* **Task set**
**1.** According to the Viktor Bout article, at which prison is Bout serving his sentence?
**2.** Retype the Viktor Bout article from "Anatoly Antonov, Russia’s" up to and including "Agency sting operation.".

* **Page text**

━━━━━━

Russia cites virus fears to press for Viktor Bout release from prison


Russia’s ambassador has called on American authorities to release convicted arms merchant Viktor Bout from his Illinois federal prison, citing fears that he might contract coronavirus.

Anatoly Antonov, Russia’s ambassador in Washington, mentioned Bout among several Russians imprisoned in U.S. facilities in the latest in an extended series of diplomatic moves aimed at repatriating convicts who have become international causes for Russian President Vladimir Putin’s regime.

Bout is serving a 25-year sentence at the federal medium-security prison at Marion, Ill. He was convicted in November 2011 on four conspiracy counts stemming from a U.S. Drug Enforcement Agency sting operation.

━━━━━━

* **Dataset**

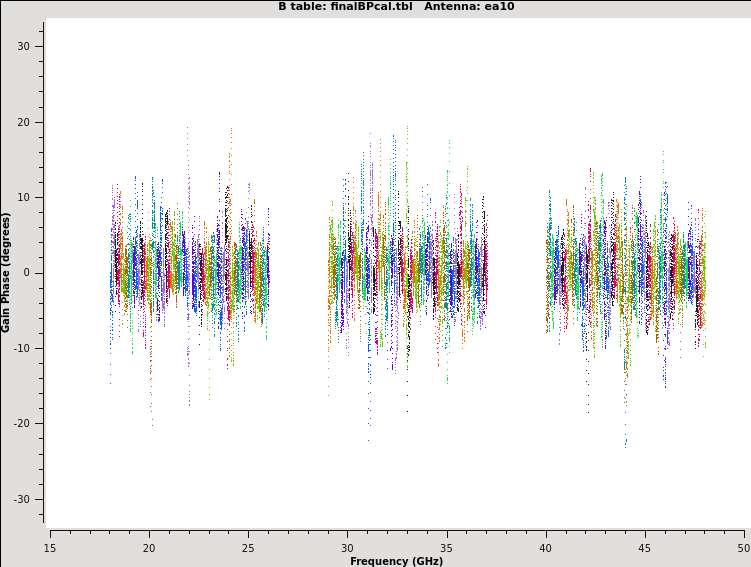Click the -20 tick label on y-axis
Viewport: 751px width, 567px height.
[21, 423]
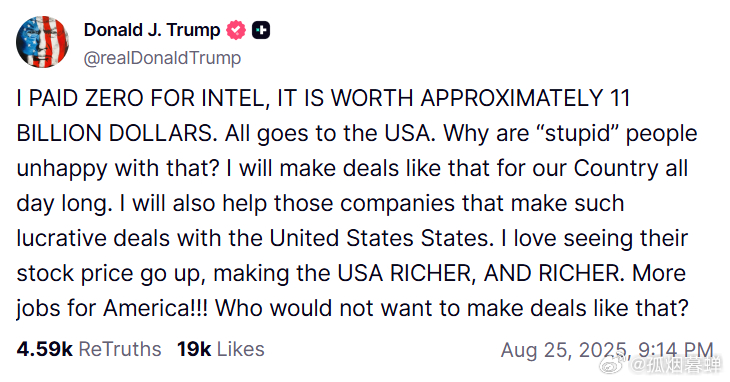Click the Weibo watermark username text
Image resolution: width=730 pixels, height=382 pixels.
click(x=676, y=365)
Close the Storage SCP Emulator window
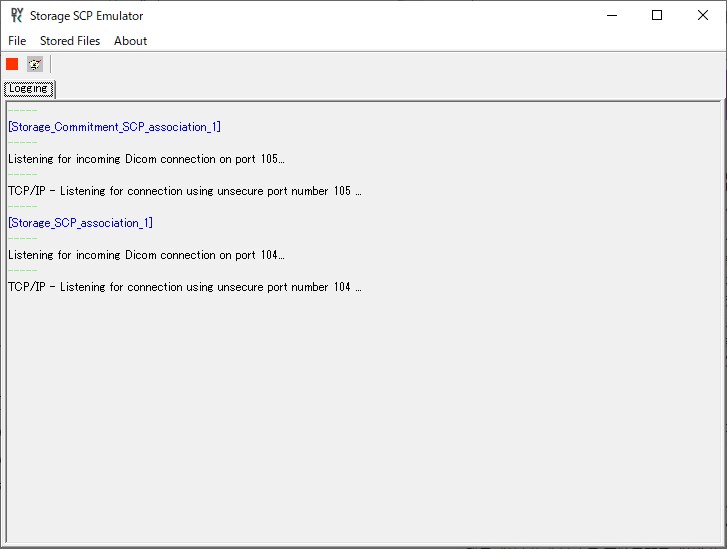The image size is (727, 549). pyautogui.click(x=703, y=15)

━━━━━━

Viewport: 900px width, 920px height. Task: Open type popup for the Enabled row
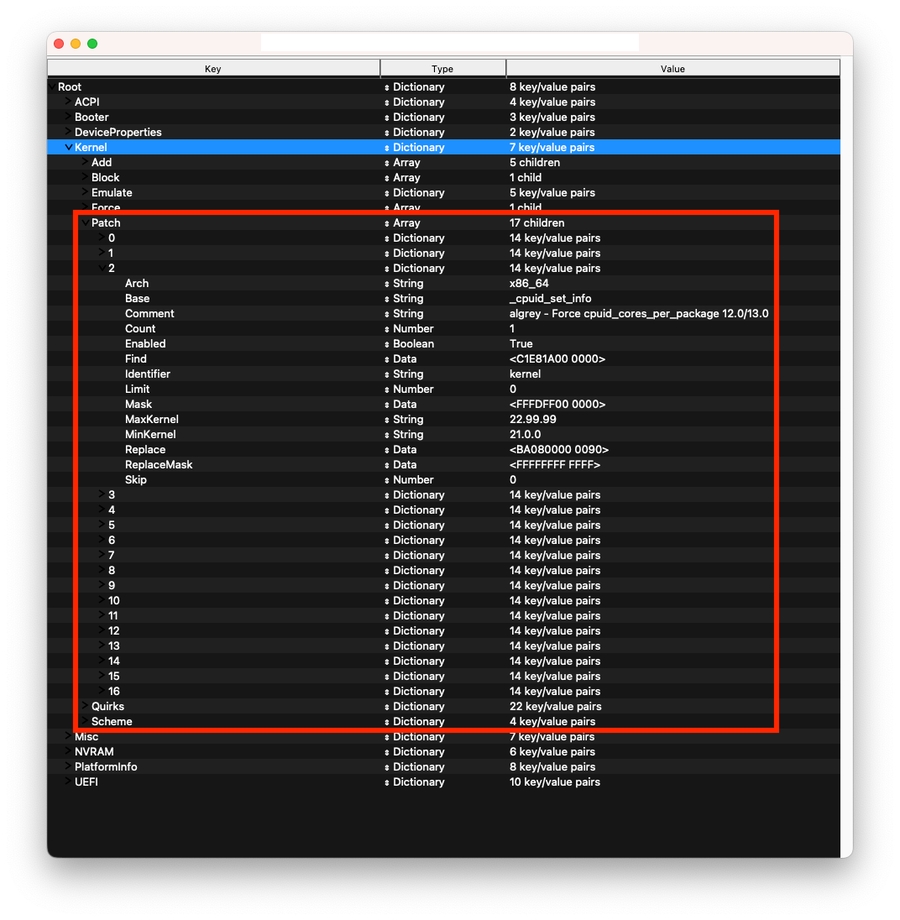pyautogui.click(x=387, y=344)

━━━━━━

* **Exercise solutions**
**1.** He is serving it at the federal medium-security prison at Marion, Ill.

**2.**
Anatoly Antonov, Russia’s ambassador in Washington, mentioned Bout among several Russians imprisoned in U.S. facilities in the latest in an extended series of diplomatic moves aimed at repatriating convicts who have become international causes for Russian President Vladimir Putin’s regime.

Bout is serving a 25-year sentence at the federal medium-security prison at Marion, Ill. He was convicted in November 2011 on four conspiracy counts stemming from a U.S. Drug Enforcement Agency sting operation.